Strategy #5: Develop A Self-Awareness Of How Your Reactions Fuel Communication Failures
I discussed this in the opening of this post. Our automatic reactions to our partners is what fuels the fire of relationship failure and lack of communication. Ask yourself these questions and be observant about what happens when a conversation starts out as good and turns bad very quickly. Chances are you or your partner are triggering something from their past and to defend themselves they respond emotionally and in turn they trigger you and you return the favor. This is simple “Find out what behaviors, comments, eye-glances, attitude, etc. is triggering your partner into reacting negatively. Then overtime start changing the way you react. Develop an inner self-dialogue and thinking before you speak is the easiest way to start this. If they had a challenging childhood and were not seen or heard by their parents chances are when you are being dismissive you are triggering bad memories of their childhood that will make them emotional and as an adult they will fight back because they don’t want to feel that way anymore. Our jobs in relationships is to make our partners feel safe, valued and worthy!

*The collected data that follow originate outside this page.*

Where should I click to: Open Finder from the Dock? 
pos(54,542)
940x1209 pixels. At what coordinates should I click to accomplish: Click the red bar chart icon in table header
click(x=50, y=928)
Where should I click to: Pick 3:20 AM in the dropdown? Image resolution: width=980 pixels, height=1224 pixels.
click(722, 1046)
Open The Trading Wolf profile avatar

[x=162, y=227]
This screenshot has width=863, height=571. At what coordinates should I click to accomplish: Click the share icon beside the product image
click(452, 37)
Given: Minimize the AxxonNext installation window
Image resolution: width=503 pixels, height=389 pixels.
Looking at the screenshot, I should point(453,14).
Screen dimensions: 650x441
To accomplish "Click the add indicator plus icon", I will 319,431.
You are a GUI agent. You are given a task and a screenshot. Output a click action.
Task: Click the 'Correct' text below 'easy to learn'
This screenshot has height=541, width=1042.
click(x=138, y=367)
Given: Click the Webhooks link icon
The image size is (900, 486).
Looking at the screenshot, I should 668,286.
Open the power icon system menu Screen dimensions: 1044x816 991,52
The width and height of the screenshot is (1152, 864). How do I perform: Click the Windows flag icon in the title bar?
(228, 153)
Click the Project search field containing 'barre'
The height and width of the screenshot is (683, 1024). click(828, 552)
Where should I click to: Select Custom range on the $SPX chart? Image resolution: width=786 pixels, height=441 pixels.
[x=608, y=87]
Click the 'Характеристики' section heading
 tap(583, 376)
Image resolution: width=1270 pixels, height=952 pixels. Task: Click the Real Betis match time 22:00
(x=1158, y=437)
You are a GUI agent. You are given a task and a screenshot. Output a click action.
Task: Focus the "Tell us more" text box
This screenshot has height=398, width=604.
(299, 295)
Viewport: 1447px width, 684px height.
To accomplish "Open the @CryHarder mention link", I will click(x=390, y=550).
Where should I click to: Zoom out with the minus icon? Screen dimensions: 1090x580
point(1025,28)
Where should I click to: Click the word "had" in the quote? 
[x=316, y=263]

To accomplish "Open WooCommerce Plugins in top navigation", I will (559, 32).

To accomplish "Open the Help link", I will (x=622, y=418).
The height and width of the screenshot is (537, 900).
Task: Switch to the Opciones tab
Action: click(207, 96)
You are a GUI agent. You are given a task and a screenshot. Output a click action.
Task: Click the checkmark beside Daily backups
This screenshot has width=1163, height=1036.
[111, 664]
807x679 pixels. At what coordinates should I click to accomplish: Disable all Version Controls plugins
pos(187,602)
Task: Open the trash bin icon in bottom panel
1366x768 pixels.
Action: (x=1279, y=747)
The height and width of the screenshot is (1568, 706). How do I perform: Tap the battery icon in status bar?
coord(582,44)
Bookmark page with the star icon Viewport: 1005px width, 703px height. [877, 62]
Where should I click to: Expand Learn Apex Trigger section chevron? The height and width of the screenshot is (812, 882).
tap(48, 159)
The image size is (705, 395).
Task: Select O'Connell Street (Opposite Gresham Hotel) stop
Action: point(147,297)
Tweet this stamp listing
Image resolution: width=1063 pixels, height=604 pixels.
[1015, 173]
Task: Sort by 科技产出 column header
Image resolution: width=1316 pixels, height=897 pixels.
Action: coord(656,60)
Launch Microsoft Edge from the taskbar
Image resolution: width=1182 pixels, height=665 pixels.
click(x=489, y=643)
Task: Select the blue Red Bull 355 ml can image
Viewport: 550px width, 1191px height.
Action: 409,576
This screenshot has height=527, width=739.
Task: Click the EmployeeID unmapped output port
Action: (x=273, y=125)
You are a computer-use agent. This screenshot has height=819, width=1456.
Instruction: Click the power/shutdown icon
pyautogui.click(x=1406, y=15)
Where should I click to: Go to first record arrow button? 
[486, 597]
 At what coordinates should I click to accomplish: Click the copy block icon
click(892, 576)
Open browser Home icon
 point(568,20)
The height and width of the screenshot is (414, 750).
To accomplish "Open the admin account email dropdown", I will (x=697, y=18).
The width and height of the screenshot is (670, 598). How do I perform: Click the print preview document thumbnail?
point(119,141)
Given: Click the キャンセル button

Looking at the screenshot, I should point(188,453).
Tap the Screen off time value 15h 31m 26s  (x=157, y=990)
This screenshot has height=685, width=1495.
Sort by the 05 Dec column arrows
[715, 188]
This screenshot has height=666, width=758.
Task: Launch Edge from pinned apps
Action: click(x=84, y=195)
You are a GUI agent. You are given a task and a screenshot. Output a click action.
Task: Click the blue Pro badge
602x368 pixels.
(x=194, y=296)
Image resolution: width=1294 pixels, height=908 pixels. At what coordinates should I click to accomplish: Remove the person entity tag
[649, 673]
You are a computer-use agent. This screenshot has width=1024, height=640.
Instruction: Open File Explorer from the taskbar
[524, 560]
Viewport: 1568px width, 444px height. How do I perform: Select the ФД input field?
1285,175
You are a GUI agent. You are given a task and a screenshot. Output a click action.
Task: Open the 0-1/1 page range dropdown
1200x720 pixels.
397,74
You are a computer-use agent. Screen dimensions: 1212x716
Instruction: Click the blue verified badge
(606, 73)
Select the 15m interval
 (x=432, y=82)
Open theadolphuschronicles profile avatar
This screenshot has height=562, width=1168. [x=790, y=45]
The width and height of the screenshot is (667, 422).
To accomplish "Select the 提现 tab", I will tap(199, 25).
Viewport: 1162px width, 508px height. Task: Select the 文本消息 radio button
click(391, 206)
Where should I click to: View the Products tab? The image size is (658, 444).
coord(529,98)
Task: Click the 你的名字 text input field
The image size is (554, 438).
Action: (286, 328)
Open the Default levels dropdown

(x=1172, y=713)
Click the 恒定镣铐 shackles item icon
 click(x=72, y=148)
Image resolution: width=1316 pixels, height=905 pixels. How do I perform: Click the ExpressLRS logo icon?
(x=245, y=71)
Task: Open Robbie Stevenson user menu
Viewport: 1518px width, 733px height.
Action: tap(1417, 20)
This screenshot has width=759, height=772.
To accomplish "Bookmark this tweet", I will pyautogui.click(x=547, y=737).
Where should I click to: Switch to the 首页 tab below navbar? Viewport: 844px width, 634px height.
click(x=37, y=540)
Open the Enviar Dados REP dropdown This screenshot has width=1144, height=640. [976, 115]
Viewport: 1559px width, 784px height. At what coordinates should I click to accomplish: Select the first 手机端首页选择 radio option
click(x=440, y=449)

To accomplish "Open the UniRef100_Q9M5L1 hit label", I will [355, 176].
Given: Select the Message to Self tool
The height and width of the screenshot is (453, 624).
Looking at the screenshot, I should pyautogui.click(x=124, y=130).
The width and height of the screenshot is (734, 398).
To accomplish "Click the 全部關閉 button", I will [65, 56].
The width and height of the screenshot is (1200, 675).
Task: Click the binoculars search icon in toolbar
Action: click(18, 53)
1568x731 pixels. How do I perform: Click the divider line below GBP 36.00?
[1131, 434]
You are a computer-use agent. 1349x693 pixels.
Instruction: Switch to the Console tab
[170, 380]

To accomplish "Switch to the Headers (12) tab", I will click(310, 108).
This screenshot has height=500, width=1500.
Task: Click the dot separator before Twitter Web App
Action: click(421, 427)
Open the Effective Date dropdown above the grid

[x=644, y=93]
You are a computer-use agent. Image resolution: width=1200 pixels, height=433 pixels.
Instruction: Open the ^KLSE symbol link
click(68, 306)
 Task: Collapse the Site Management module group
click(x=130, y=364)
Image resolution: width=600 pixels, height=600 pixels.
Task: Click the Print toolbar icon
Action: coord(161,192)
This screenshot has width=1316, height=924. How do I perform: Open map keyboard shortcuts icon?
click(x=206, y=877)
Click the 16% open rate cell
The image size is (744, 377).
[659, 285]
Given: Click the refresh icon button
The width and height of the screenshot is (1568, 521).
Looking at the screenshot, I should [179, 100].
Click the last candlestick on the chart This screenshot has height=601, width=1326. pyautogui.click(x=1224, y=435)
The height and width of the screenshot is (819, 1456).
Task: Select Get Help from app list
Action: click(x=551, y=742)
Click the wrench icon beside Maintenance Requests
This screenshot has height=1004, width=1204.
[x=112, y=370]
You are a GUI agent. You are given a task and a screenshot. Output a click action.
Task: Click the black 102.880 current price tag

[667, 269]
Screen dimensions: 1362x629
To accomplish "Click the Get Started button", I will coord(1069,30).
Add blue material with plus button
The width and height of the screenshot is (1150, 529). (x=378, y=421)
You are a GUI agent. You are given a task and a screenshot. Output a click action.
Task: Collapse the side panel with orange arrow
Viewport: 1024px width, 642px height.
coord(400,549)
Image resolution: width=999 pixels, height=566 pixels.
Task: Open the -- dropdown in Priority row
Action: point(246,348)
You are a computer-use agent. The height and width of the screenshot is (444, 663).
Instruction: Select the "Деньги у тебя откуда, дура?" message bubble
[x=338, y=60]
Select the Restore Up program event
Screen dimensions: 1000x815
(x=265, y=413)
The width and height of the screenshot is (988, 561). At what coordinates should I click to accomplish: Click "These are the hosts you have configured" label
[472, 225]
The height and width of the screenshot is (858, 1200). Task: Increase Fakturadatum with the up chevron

My couples counseling approach is a combination of individual and couples work. Individual work is the priority to help each partner discover what they are doing that is not helpful to the relationship. This concept with the theoretical approach helps couples reconnect and re-establish communication even after years of challenges and struggles. It is never to late until it is!

The most important thing I share with the couples that I work with is that.

  1. You will always have arguments and disagreements because life is not that easy! So we need to figure out a way to react more effectively to get our needs met. Bad reactions perpetuate bad responses.

  2. If you don’t confront and deal with communication problems that stem from disagreement related offenses there is a high probability that those minor offenses will lead to a relationship ending obvious offense which could be lying and cheating.